What you should do: Each line of the material below is to be given again exactly.

Exercise data:
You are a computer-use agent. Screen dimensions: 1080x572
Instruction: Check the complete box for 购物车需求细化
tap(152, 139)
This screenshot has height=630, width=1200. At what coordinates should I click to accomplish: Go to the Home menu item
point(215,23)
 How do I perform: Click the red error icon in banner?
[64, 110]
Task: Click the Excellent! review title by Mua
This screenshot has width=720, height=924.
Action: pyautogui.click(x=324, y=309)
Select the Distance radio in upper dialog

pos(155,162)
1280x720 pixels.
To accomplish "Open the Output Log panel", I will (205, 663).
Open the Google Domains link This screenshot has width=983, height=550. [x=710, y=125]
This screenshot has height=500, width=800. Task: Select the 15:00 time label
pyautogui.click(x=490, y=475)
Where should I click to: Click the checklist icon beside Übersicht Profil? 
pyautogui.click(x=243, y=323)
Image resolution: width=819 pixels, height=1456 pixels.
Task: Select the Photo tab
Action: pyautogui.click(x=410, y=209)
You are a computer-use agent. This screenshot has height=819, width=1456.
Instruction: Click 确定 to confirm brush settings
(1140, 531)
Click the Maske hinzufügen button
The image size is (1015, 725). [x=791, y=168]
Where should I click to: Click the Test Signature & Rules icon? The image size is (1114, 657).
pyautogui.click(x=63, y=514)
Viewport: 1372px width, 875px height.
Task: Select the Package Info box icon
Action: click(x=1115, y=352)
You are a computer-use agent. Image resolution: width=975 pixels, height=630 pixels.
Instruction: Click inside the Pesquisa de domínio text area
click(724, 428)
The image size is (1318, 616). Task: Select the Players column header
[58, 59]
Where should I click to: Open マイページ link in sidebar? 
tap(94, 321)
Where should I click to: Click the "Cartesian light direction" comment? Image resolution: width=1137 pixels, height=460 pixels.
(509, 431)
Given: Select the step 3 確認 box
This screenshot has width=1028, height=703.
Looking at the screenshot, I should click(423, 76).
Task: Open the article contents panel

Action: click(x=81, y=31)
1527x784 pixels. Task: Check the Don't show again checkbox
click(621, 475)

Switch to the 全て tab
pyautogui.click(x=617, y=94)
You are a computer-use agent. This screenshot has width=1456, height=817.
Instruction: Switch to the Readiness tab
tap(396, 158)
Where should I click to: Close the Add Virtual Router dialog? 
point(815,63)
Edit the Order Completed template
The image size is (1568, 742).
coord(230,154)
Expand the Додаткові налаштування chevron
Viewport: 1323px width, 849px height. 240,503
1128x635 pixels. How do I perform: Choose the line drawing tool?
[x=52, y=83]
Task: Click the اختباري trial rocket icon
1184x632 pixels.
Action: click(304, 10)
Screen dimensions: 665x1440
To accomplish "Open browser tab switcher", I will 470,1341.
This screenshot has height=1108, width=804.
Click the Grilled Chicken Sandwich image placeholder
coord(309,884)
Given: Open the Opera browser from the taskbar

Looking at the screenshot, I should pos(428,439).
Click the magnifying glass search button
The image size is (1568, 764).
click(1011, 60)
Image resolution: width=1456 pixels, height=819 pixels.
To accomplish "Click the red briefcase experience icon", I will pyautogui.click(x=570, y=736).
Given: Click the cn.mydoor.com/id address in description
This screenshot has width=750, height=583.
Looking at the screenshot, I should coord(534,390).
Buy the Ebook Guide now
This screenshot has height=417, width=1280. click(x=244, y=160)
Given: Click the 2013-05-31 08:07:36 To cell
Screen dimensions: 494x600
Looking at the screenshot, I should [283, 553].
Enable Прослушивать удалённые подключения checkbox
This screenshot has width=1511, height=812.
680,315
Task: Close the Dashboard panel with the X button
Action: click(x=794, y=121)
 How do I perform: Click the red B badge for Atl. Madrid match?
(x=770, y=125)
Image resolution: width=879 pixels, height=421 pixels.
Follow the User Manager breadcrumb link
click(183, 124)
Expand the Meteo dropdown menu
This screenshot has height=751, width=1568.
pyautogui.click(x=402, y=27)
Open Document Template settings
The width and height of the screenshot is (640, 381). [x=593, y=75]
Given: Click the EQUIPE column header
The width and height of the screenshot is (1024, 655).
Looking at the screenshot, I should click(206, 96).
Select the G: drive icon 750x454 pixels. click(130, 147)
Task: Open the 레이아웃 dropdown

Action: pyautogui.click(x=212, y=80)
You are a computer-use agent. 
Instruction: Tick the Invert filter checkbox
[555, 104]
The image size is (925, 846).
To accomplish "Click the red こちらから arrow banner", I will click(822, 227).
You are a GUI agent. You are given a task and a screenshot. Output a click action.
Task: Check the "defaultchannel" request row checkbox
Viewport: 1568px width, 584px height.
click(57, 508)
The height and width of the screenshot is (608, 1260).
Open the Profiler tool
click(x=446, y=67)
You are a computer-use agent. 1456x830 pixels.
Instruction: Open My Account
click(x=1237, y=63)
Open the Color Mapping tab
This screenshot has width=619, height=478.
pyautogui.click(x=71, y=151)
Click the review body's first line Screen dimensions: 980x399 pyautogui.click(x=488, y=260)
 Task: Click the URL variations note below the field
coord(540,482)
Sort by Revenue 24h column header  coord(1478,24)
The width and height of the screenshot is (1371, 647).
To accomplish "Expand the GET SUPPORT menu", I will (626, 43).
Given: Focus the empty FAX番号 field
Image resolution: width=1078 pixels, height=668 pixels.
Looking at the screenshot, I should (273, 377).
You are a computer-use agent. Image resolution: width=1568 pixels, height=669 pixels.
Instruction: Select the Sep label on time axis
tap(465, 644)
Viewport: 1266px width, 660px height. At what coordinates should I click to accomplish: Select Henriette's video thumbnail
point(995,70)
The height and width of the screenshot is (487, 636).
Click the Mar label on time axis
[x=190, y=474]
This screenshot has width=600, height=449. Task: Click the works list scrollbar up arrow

Completed task:
You are a computer-use agent. Screen dimensions: 1080x572
Instruction: Check the complete box for 购物车需求细化
tap(152, 139)
This screenshot has height=630, width=1200. At what coordinates should I click to accomplish: Go to the Home menu item
point(215,23)
 How do I perform: Click the red error icon in banner?
[64, 110]
Task: Click the Excellent! review title by Mua
This screenshot has width=720, height=924.
Action: pyautogui.click(x=324, y=309)
Select the Distance radio in upper dialog

pos(155,162)
1280x720 pixels.
To accomplish "Open the Output Log panel", I will (205, 663).
Open the Google Domains link This screenshot has width=983, height=550. [x=710, y=125]
This screenshot has height=500, width=800. Task: Select the 15:00 time label
pyautogui.click(x=490, y=475)
Where should I click to: Click the checklist icon beside Übersicht Profil? 
pyautogui.click(x=243, y=323)
Image resolution: width=819 pixels, height=1456 pixels.
Task: Select the Photo tab
Action: pyautogui.click(x=410, y=209)
You are a computer-use agent. This screenshot has height=819, width=1456.
Instruction: Click 确定 to confirm brush settings
(1140, 531)
Click the Maske hinzufügen button
The image size is (1015, 725). [x=791, y=168]
Where should I click to: Click the Test Signature & Rules icon? The image size is (1114, 657).
pyautogui.click(x=63, y=514)
Viewport: 1372px width, 875px height.
Task: Select the Package Info box icon
Action: click(x=1115, y=352)
You are a computer-use agent. Image resolution: width=975 pixels, height=630 pixels.
Instruction: Click inside the Pesquisa de domínio text area
click(724, 428)
The image size is (1318, 616). Task: Select the Players column header
[58, 59]
Where should I click to: Open マイページ link in sidebar? 
tap(94, 321)
Where should I click to: Click the "Cartesian light direction" comment? Image resolution: width=1137 pixels, height=460 pixels.
(509, 431)
Given: Select the step 3 確認 box
This screenshot has width=1028, height=703.
Looking at the screenshot, I should click(423, 76).
Task: Open the article contents panel

Action: click(x=81, y=31)
1527x784 pixels. Task: Check the Don't show again checkbox
click(621, 475)

Switch to the 全て tab
pyautogui.click(x=617, y=94)
You are a computer-use agent. This screenshot has width=1456, height=817.
Instruction: Switch to the Readiness tab
tap(396, 158)
Where should I click to: Close the Add Virtual Router dialog? 
point(815,63)
Edit the Order Completed template
The image size is (1568, 742).
coord(230,154)
Expand the Додаткові налаштування chevron
Viewport: 1323px width, 849px height. 240,503
1128x635 pixels. How do I perform: Choose the line drawing tool?
[x=52, y=83]
Task: Click the اختباري trial rocket icon
1184x632 pixels.
Action: click(304, 10)
Screen dimensions: 665x1440
To accomplish "Open browser tab switcher", I will 470,1341.
This screenshot has height=1108, width=804.
Click the Grilled Chicken Sandwich image placeholder
coord(309,884)
Given: Open the Opera browser from the taskbar

Looking at the screenshot, I should pos(428,439).
Click the magnifying glass search button
The image size is (1568, 764).
click(1011, 60)
Image resolution: width=1456 pixels, height=819 pixels.
To accomplish "Click the red briefcase experience icon", I will pyautogui.click(x=570, y=736).
Given: Click the cn.mydoor.com/id address in description
This screenshot has width=750, height=583.
Looking at the screenshot, I should coord(534,390).
Buy the Ebook Guide now
This screenshot has height=417, width=1280. click(x=244, y=160)
Given: Click the 2013-05-31 08:07:36 To cell
Screen dimensions: 494x600
Looking at the screenshot, I should [283, 553].
Enable Прослушивать удалённые подключения checkbox
This screenshot has width=1511, height=812.
680,315
Task: Close the Dashboard panel with the X button
Action: click(x=794, y=121)
 How do I perform: Click the red B badge for Atl. Madrid match?
(x=770, y=125)
Image resolution: width=879 pixels, height=421 pixels.
Follow the User Manager breadcrumb link
click(183, 124)
Expand the Meteo dropdown menu
This screenshot has height=751, width=1568.
pyautogui.click(x=402, y=27)
Open Document Template settings
The width and height of the screenshot is (640, 381). [x=593, y=75]
Given: Click the EQUIPE column header
The width and height of the screenshot is (1024, 655).
Looking at the screenshot, I should click(206, 96).
Select the G: drive icon 750x454 pixels. click(130, 147)
Task: Open the 레이아웃 dropdown

Action: pyautogui.click(x=212, y=80)
You are a computer-use agent. 
Instruction: Tick the Invert filter checkbox
[555, 104]
The image size is (925, 846).
To accomplish "Click the red こちらから arrow banner", I will click(822, 227).
You are a GUI agent. You are given a task and a screenshot. Output a click action.
Task: Check the "defaultchannel" request row checkbox
Viewport: 1568px width, 584px height.
click(57, 508)
The height and width of the screenshot is (608, 1260).
Open the Profiler tool
click(x=446, y=67)
You are a computer-use agent. 1456x830 pixels.
Instruction: Open My Account
click(x=1237, y=63)
Open the Color Mapping tab
This screenshot has width=619, height=478.
pyautogui.click(x=71, y=151)
Click the review body's first line Screen dimensions: 980x399 pyautogui.click(x=488, y=260)
 Task: Click the URL variations note below the field
coord(540,482)
Sort by Revenue 24h column header  coord(1478,24)
The width and height of the screenshot is (1371, 647).
To accomplish "Expand the GET SUPPORT menu", I will (626, 43).
Given: Focus the empty FAX番号 field
Image resolution: width=1078 pixels, height=668 pixels.
Looking at the screenshot, I should (273, 377).
You are a computer-use agent. Image resolution: width=1568 pixels, height=669 pixels.
Instruction: Select the Sep label on time axis
tap(465, 644)
Viewport: 1266px width, 660px height. At what coordinates should I click to accomplish: Select Henriette's video thumbnail
point(995,70)
The height and width of the screenshot is (487, 636).
Click the Mar label on time axis
[x=190, y=474]
This screenshot has width=600, height=449. Task: Click the works list scrollbar up arrow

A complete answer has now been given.